The tennis analogy speaks to our score, our fight, our plight and the futility of individuality over collectivity. We are in "love" with those who are beating us down. They are way ahead in the game, and we are in "love."
We get the emotional reward of feeling good, while they get the substantive economic rewards of writing all the rules and controlling the game. Did I mention they also own the court?
Ownership and control of the wealth of this country are paramount to the progress of any group that lives here.
Black people have resided here since the country started, and we own very little of the wealth and resources, much less make any of the rules that control the game. Black people should revert to the economic practices of our parents and grandparents prior to integration. They aggregated their resources; they supported one another; they built their own "tennis courts," managed them and wrote the rules for them as well.
Yes, divide and conquer soon came in the form of the fear of being physically destroyed and murdered, as in the case of the Tulsa atrocities in 1921. Then the divide and conquer tactic came in the form of expressways through every Black community, under the mantra of "Urban Renewal," creating dividing lines that pushed us farther apart.
Now the game has been elevated to an even more sophisticated level. Some Black people are made to feel they are better than other Black people because of their status, their material possessions, their abilities, and their education. We have acquiesced to so many strata among our people that it is hard to figure out who is where, the broad categories being, of course, the haves and the have-nots.
Divided, we have fallen to a low level of respect from others as well as among ourselves.
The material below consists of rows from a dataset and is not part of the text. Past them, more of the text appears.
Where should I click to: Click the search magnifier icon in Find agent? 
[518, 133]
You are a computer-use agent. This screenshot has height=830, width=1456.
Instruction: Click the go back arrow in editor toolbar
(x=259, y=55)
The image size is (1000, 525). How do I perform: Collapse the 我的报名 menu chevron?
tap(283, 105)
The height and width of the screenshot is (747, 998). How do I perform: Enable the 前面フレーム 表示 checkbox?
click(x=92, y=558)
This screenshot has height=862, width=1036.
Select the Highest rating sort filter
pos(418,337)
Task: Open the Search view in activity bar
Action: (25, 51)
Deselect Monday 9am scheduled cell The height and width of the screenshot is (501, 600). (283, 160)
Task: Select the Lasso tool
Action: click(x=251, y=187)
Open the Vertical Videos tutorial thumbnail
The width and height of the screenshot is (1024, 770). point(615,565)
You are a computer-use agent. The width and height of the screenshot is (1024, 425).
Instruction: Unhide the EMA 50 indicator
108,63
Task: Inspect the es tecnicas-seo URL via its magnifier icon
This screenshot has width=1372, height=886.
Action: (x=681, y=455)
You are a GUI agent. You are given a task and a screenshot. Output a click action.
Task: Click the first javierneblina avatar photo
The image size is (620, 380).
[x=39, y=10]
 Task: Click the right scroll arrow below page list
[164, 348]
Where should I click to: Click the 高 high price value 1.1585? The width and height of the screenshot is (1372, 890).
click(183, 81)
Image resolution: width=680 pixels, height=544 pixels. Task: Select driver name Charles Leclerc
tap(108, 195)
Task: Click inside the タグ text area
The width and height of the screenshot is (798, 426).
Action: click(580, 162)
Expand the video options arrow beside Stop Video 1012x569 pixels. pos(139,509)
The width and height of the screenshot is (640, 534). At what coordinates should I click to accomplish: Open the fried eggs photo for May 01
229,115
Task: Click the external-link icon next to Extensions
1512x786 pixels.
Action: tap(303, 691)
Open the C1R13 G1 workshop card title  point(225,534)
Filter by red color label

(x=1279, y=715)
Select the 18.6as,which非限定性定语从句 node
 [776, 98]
Divided, we have gone from a people who would take things into their own hands and do for themselves, to a timid, tepid, tired people who depend on "programs" and outsiders to "rescue" us -- after they were the ones who put us in this situation in the first place. Divided, we have come to the point of now having to make a final decision on the future of our children.
Are we going to continue to play tennis on that sloppy, mud-filled end of the court? Are we going to continue taking those monster serves and volleys without the slightest chance of returning them? Will we keep playing the game with a worn-out, 45-year-old political racket, rather than arming ourselves with a brand new economic racket?
If we don't change the way we play the economic game, we will soon be hearing the umpire say, "Game! Set! Match!" And we will have lost the game of our lives.
James Clingman is an author and the founder of the Greater Cincinnati African American Chamber of Commerce.